As part of the VIMES (Viable Independent Media in Empowered Societies) project at Free Press Unlimited, research into media markets and audience behaviour was carried out in Nicaragua, El Salvador and Guatemala. The studies (see reports below) show useful insights into how the different populations perceive and consume media. Valuable information that can help to increase viability of independent media.
As shown in recent stories, journalists in several Latin-American countries deal with an unprecedented attack on press freedom. Besides this, and also because of this, several media outlets struggle to remain financially sustainable. Something that is further intensified by the Covid-19 pandemic.
Manon Muti, programme coordinator of Latin-America: “The aim of the studies was to get more insight in the current context of freedom of expression and press in the region, and to analyse audience behaviour and the way they consume (independent) media. This helps to improve the viability of independent media in the region.”
The reports explain the social and political context of each country, and provide an analysis of the media market and audiences. At the end of every report there are valuable recommendations for independent media in specific countries.
It is interesting that the research showed that, despite everything, many of the journalists found ways to continue working with high quality, even if it is from exile. In Nicaragua at least 27 new communication platforms were formed from 2018 to the end of 2020; many of them digital and operated by young journalists.
In all three countries, the information people consume the most is national news, with a focus on politics. In El Salvador’s case, the results also point to a growing need for information on more diverse topics, such as culture, the environment, international news and −in a pandemic context−, on science and health. Content with a gender or positive approach (such as success stories) is also attractive. In both Nicaragua and Guatemala over 80 percent of the people stated that they read the news at least once a day, and 65 percent even several times a day.
The newspapers that are read the most are also the ones people consider most reliable. In Nicaragua these are the digital version of our partner Confidencial, and La Prensa (both 57 percent), and in El Salvador it is also a partner, El Faro, that is considered the most reliable, and the one that is the most independent from political or economic powers.
In Nicaragua the official media are among those that the fewest people consider reliable, which is an important piece of information considering the current political situation in the country. Also in Guatemala there is a lot of mistrust regarding press freedom and pluralism, with average scores of 5.0 and 4.8 on a scale of 10, and in El Salvador the people consulted clearly disapprove of the state of press freedom in El Salvador, and only slightly approve of the plurality of the media in the country.
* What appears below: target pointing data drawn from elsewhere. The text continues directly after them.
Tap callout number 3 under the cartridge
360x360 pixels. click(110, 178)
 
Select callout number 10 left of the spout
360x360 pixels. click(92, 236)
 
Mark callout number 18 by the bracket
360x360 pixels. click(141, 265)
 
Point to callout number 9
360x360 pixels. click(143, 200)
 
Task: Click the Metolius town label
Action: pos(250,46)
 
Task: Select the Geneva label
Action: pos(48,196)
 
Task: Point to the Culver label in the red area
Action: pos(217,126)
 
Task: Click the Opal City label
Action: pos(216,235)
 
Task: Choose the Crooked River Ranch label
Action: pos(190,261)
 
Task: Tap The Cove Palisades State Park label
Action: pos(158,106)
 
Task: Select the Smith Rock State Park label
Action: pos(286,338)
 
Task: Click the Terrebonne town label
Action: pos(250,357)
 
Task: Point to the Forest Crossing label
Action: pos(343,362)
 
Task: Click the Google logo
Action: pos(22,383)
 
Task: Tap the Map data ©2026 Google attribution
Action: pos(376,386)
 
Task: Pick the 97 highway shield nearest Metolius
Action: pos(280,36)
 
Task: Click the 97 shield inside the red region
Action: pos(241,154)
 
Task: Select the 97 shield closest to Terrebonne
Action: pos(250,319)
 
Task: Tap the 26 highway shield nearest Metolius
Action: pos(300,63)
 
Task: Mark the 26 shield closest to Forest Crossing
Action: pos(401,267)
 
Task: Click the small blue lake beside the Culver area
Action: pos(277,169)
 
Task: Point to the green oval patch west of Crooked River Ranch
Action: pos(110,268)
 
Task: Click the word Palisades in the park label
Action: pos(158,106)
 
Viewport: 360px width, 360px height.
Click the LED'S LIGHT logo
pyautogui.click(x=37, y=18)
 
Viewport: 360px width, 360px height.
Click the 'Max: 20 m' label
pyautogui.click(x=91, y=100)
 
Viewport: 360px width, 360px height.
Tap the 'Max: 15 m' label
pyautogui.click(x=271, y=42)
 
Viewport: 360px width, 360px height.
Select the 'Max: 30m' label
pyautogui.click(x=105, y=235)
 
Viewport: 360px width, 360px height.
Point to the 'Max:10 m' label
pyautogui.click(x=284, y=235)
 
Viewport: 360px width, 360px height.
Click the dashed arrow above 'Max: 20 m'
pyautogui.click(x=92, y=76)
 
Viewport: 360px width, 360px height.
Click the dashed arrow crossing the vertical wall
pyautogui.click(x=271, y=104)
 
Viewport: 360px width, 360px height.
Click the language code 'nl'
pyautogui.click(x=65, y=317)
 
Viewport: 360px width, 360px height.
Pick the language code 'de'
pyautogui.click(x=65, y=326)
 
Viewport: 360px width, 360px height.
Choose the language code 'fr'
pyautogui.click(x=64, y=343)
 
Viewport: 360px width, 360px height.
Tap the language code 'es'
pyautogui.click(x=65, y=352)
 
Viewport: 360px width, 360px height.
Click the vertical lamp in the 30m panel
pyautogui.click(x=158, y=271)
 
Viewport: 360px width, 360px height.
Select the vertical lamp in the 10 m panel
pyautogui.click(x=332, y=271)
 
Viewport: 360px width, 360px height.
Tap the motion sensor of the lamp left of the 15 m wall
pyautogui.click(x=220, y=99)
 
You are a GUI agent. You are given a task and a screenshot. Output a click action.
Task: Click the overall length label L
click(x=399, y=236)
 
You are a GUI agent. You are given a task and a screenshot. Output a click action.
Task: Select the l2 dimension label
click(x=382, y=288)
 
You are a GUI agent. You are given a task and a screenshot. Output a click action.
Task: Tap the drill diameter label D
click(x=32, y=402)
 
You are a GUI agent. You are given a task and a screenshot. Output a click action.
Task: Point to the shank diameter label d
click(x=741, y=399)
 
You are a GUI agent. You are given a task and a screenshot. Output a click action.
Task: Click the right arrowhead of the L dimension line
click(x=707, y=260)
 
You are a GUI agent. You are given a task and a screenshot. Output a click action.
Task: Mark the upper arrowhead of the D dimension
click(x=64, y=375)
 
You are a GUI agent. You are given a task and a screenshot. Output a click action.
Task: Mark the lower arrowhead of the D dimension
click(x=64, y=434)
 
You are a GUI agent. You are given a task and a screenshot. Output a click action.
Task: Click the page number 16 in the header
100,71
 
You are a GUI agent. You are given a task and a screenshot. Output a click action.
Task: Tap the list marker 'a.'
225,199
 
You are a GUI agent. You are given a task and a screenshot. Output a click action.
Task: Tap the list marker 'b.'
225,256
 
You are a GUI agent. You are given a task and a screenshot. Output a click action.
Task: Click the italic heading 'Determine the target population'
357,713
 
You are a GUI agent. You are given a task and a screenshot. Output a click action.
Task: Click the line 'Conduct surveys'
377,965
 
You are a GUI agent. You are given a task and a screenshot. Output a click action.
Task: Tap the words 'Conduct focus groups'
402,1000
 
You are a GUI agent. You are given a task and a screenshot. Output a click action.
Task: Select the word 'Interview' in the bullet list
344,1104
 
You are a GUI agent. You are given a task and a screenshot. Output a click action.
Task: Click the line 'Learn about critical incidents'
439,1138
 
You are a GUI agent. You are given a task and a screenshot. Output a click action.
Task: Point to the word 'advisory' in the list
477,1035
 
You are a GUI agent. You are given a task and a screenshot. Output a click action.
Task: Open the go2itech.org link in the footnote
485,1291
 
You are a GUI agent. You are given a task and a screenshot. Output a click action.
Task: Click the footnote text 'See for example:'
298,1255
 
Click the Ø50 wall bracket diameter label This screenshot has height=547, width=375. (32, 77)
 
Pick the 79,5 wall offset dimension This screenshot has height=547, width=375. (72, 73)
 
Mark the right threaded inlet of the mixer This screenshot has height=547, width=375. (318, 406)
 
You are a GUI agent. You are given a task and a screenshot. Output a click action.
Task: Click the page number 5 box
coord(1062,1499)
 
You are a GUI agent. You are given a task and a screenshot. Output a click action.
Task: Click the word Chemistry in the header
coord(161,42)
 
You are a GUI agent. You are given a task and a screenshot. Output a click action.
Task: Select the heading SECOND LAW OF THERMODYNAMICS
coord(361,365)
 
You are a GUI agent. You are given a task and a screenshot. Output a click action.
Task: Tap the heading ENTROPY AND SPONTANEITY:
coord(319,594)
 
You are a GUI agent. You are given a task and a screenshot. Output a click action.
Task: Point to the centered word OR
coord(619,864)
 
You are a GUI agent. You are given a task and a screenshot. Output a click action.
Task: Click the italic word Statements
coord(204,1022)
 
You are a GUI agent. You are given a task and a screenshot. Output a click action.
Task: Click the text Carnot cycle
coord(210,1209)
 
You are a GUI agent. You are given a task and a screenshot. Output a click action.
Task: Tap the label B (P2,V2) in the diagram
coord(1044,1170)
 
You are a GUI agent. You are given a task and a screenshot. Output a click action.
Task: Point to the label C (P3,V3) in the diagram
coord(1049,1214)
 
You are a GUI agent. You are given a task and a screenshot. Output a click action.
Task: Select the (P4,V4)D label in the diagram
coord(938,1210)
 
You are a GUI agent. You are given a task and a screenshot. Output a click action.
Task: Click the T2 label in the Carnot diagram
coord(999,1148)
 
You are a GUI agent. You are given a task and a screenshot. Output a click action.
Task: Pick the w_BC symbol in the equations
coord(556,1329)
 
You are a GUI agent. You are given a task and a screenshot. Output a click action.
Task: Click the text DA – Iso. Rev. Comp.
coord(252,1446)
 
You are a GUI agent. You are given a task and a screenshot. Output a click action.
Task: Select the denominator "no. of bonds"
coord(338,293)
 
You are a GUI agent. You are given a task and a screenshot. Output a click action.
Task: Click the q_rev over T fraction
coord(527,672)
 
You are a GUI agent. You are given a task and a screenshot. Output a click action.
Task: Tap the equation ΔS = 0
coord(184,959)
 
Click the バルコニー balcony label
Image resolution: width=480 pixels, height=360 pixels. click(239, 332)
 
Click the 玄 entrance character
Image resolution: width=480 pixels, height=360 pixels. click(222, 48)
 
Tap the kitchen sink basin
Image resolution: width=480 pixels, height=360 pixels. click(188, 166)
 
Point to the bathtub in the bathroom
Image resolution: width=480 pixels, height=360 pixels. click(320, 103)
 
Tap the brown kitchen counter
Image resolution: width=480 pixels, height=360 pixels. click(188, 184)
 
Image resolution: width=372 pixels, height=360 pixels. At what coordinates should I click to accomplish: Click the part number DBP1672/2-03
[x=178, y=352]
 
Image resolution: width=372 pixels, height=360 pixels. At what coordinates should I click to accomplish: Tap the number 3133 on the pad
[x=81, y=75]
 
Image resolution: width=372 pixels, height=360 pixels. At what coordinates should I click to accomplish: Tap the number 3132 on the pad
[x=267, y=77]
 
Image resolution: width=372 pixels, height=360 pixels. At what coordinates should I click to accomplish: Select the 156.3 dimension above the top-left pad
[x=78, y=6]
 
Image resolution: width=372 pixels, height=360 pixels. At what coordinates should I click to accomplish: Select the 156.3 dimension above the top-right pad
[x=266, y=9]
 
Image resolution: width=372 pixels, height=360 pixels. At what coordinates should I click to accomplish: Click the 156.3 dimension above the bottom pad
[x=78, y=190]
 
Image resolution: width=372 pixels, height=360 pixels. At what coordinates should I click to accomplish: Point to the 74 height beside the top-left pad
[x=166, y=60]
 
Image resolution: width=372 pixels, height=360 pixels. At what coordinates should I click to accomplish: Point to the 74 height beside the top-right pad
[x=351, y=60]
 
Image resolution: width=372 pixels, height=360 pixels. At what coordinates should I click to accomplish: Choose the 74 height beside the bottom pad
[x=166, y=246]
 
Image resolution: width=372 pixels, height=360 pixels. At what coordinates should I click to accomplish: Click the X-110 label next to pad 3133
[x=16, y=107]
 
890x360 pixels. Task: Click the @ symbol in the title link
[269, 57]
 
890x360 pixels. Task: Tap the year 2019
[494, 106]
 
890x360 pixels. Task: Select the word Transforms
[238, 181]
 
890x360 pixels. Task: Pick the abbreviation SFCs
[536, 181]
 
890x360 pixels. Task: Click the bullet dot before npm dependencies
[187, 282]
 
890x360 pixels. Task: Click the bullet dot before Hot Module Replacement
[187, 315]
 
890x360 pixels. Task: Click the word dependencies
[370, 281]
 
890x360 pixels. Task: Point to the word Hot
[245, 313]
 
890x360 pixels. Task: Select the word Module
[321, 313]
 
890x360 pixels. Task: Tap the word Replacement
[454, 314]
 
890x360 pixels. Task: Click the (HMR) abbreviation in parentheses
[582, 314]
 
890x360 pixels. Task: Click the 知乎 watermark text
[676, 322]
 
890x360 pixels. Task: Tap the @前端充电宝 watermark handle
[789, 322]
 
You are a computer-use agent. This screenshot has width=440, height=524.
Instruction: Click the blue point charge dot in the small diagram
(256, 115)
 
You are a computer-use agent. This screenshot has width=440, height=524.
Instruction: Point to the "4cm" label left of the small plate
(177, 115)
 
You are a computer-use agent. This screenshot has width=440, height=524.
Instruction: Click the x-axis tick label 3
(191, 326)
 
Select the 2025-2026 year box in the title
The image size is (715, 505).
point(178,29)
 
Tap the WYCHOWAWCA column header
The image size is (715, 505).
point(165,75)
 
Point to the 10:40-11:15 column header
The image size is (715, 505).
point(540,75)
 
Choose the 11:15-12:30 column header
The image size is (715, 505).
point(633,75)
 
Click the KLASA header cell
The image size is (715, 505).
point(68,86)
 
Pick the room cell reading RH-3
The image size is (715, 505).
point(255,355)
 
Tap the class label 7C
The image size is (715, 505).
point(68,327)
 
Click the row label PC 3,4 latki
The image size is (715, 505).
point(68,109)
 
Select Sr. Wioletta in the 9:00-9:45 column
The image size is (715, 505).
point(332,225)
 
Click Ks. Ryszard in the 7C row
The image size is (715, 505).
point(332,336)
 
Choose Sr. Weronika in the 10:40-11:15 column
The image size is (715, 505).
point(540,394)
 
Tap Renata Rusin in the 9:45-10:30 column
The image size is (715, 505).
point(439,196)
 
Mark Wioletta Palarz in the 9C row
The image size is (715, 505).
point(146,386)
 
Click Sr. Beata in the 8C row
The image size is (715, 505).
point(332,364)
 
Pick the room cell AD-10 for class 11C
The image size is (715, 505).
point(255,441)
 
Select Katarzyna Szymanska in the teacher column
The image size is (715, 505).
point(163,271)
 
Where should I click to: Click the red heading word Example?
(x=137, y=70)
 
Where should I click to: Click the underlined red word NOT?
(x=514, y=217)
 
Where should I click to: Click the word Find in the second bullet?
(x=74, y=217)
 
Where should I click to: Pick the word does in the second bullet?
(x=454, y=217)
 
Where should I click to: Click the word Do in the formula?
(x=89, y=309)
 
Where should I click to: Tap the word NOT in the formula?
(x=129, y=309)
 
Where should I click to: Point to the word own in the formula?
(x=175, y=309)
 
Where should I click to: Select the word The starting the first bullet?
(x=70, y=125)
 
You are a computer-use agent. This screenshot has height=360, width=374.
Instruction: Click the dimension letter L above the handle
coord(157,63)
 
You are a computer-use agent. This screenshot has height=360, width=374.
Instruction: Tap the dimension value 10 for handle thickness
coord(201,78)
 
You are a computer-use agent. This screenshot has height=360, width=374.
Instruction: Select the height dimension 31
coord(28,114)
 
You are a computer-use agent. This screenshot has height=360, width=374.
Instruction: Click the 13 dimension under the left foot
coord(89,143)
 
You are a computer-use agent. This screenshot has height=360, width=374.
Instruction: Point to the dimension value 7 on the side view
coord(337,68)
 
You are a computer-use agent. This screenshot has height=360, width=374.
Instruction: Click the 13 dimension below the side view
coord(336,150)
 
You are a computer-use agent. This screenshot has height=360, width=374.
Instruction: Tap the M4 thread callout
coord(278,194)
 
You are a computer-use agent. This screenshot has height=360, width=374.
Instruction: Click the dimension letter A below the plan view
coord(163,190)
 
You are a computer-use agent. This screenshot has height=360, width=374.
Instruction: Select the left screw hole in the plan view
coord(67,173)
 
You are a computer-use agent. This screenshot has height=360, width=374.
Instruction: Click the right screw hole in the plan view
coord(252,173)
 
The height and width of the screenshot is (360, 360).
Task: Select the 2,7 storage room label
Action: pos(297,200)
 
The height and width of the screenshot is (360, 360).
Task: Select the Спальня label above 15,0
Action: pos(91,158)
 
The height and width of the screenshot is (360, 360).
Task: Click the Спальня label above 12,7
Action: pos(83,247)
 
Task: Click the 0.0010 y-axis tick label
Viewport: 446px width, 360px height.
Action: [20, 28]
Motivation for supporting media
A quarter of the population surveyed in Nicaragua mentioned giving some type of financial support to the media they consume. The majority (58 percent) are annual subscriptions, followed by donations and membership (19 and 14 percent). In El Salvador, El Faro is also the most mentioned when asked which media outlet people support financially.
In all studies the results showed that the main motivations for supporting a media outlet are the desire to support quality independent journalism, freedom of the press or expression, access to information, and that people consider the outlet to have an editorial line committed to impartiality, truthfulness, and reliability.
Out of all studies, in general we can conclude that we are dealing with a critical audience that is looking for journalistic quality and is even willing to pay for it, if the economic conditions of its environment allow it. But it is also an audience accustomed to the speed of social networks and the cell phone, an audience that demands new formats to digest information in a faster and more entertaining way, and wishes for more diverse and positive content, without sacrificing accuracy and impartiality.